Is the evidence of J that he met M in United States living with another woman
credible? Can J be called to give evidence that M is alive and living in the United
States with another woman? If J can be found and agree to testify, the Judge may
be convinced by J’s evidence not to presume that M is dead so it will depend on
the trial Judge.

F has to rebut the presumption that his marriage to T is valid with the argument
that T was validly married to M who is not dead and who is living in the United
States of America with an American woman. To be able to rebut the presumption
that M is still alive, F will have to find J who is the last known person to have seen
M and who can rebut the presumption that M is dead. The rebuttal must be cogent
and has to be supported by evidence. The court must be satisfied beyond
reasonable doubt in order for the presumption to be rebutted. Evidence that T had
been married to M and that that marriage is still valid may suffice. F has an uphill
task of proving that M is still alive without the evidence of J and will have to look for
J to give evidence that M is alive in the United States of America and living with an
American woman to rebut the presumption that M can be presumed dead.

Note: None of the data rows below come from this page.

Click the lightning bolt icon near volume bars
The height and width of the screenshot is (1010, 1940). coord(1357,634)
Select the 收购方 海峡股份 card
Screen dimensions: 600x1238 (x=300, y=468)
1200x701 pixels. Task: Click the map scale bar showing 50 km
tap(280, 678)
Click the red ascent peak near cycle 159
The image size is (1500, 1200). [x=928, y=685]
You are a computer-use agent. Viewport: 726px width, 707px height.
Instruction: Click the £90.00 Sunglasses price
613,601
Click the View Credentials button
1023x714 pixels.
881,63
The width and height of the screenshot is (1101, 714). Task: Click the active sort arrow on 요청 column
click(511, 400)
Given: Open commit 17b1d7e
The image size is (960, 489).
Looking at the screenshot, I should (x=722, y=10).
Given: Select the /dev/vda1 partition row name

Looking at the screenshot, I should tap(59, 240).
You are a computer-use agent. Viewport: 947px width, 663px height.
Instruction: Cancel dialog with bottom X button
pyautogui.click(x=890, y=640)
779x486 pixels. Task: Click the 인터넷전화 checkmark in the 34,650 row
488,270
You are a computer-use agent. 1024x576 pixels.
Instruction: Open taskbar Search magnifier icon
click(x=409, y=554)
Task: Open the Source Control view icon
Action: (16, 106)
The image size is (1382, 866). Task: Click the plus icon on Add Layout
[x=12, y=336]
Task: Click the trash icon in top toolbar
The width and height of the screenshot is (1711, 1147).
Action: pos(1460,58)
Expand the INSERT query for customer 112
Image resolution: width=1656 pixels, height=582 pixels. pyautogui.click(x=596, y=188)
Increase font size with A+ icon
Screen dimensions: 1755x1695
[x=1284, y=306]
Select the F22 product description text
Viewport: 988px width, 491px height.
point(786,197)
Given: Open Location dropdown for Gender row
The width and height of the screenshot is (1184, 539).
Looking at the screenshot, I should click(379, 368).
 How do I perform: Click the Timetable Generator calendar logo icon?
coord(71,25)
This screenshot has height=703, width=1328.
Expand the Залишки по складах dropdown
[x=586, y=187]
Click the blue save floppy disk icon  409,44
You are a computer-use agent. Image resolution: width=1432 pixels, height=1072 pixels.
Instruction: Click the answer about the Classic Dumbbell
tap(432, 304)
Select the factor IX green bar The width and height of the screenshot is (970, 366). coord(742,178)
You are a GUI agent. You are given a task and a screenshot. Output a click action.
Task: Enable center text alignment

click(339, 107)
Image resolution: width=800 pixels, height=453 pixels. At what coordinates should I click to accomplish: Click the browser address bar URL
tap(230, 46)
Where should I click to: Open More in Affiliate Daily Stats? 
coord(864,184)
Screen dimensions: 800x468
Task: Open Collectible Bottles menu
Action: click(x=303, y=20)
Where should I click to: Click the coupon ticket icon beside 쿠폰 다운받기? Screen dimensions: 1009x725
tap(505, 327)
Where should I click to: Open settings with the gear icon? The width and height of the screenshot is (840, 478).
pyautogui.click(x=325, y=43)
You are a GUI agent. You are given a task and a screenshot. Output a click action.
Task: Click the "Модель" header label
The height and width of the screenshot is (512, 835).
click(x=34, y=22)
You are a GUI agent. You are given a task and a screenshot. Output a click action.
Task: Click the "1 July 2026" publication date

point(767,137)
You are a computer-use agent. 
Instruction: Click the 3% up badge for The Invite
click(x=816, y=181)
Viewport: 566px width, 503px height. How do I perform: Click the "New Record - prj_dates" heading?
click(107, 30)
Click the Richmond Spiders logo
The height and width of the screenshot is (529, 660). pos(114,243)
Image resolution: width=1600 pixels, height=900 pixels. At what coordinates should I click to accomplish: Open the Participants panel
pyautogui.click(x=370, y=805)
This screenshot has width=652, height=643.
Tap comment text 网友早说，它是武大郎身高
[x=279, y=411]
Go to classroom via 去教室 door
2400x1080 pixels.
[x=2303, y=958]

The outcome will depend on what kind of evidence T has that M could have been
married to A before they met and if the evidence is cogent, the marriage between T
and m will be nullified as this means that M was already married to A when he met
T and the marriage in London to T is therefore invalid. In the absence of evidence
from T about M’s prior marriage to A, F will have to find J to give evidence to rebut
the presumption of the death of M to prove that his marriage to T was void and
therefore a divorce will not be necessary.